Tuesday, December 1st, 2009

In his October, 2009 piece on climate change, George Will and the Washington Post serve up a cornucopia of misinformed and wildly misleading quips and claims.

For example, Will:

By asserting that the absence of significant warming since 1998 is a mere “plateau,” not warming’s apogee, the [NY] Times assures readers who are alarmed about climate change that the paper knows the future and that warming will continue: Do not despair, bad news will resume.

In using the made up fact that 1998 was the apogee of warming to mock scientists’ widespread consensus on climate change (and mock the Times), Will pretends that he is suddenly an expert on the subject; tosses most actual science aside as malarkey; ignores the fact that atmospheric “heat trapping” greenhouse gas concentrations have risen by around 40 percent since the start of the industrial age, and continue to rise, and that heat drives climate; also pretends that ocean current patterns play broad roles in assessing climatechange, but as a cause for shorter term climate variation are otherwise irrelevant; and overall engages in what could only very charitably be called scientific illiteracy.

==========

### Instructions
1 - Return, word for word, the part of the commentary on George Will's climate column that opens with the words containing "Tuesday, December 1st, 2009" and closes with "news will resume.".
2 - Resume the commentary on George Will's climate column, starting right after its final sentence.

### Collected material
==========

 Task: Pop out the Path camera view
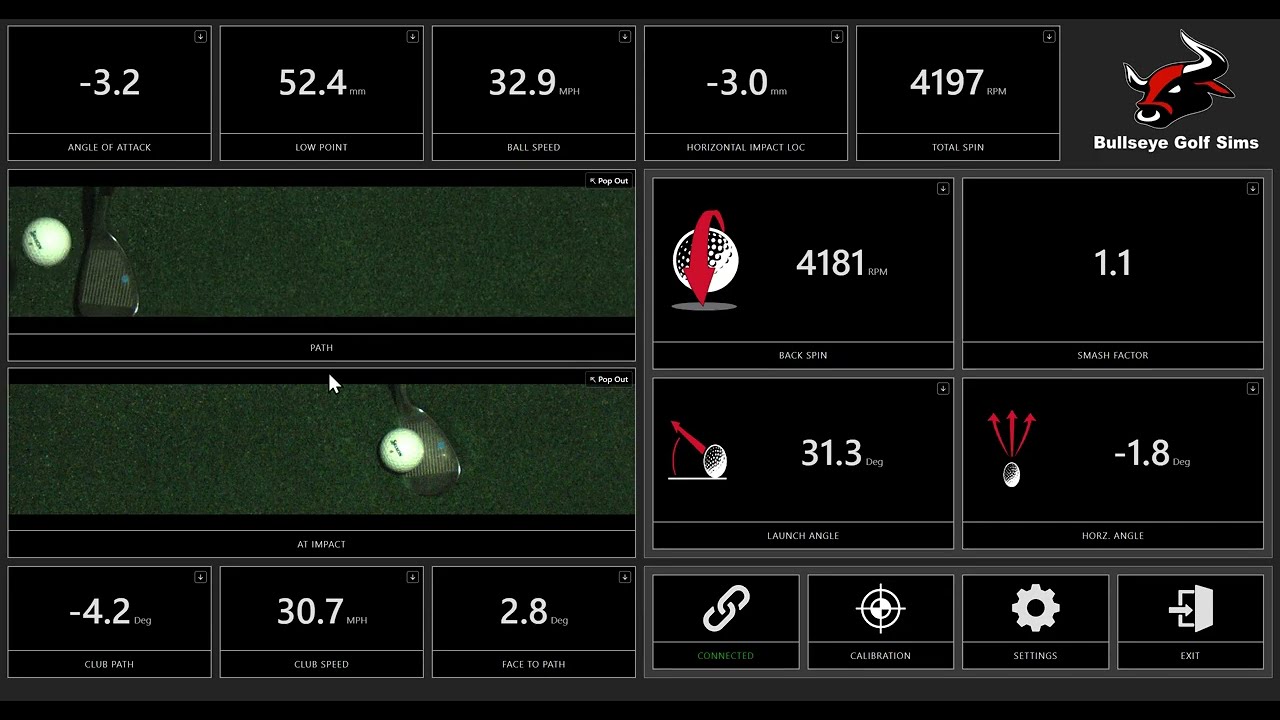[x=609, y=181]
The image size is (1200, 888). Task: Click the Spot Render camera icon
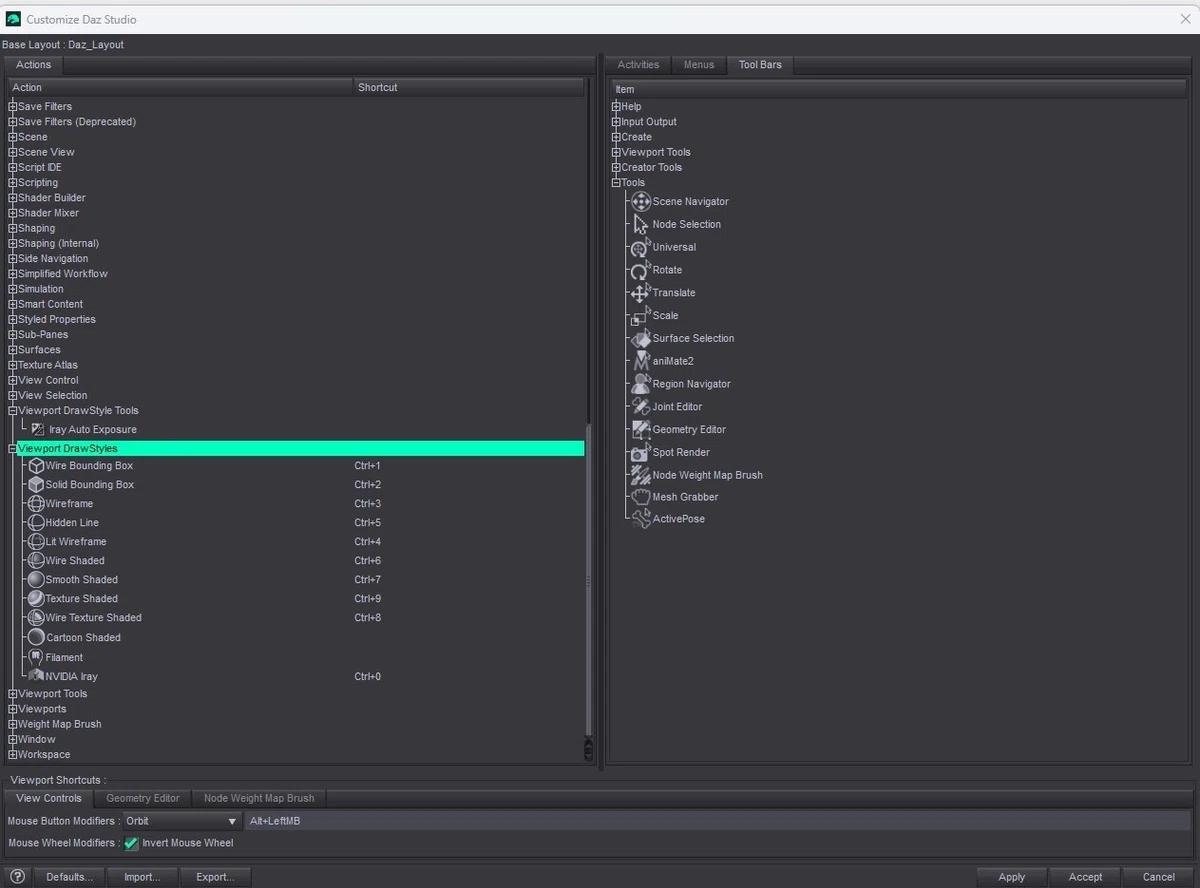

==========

### Task-by-task results
1 -
Tuesday, December 1st, 2009

In his October, 2009 piece on climate change, George Will and the Washington Post serve up a cornucopia of misinformed and wildly misleading quips and claims.

For example, Will:

By asserting that the absence of significant warming since 1998 is a mere “plateau,” not warming’s apogee, the [NY] Times assures readers who are alarmed about climate change that the paper knows the future and that warming will continue: Do not despair, bad news will resume.

2 -
Will also misses the fact that there can not yet be anything to indicate that 1998 (or any other year) was the apogee, because the effect of increased greenhouse gas concentrations is longer term and — along with most of natural science responses — does not follow a monotonic, or even consistently geometric, curve; tends to lag behind its precipitating cause; its precipitating cause is still ongoing; and at this point its precipitating cause is still increasing. Not to mention, that temperatures have risen since 1998, if anything: In fact, according to the International Panel on Climate Change, the ten warmest years on record have all occurred since 1997 (very likely to soon be eleven) — almost all after Will’s “apogee.”  And 2005 and 2007 are likely the warmest years on record so far.

But to Will, who apparently is to rational, non partisan, objective scientific thought what Ghandi was to violence, it is mock-able for the NY Times to have suggested that 1998 was a plateau (when it wasn’t even that), and not an apogee of warming. Upon that ridiculous assessment, he bases much of the rest of his piece.  

Let’s take another example. Will:

 Charles Moore of the Spectator notes that in July, the prince said that by 2050 the planet will be imperiled by the existence of 9 billion people, a large portion of them consuming as much as Western people now do. Environmental Cassandras must be careful with their predictions lest they commit what climate alarmists consider the unpardonable faux pas of denying that the world is coming to an end.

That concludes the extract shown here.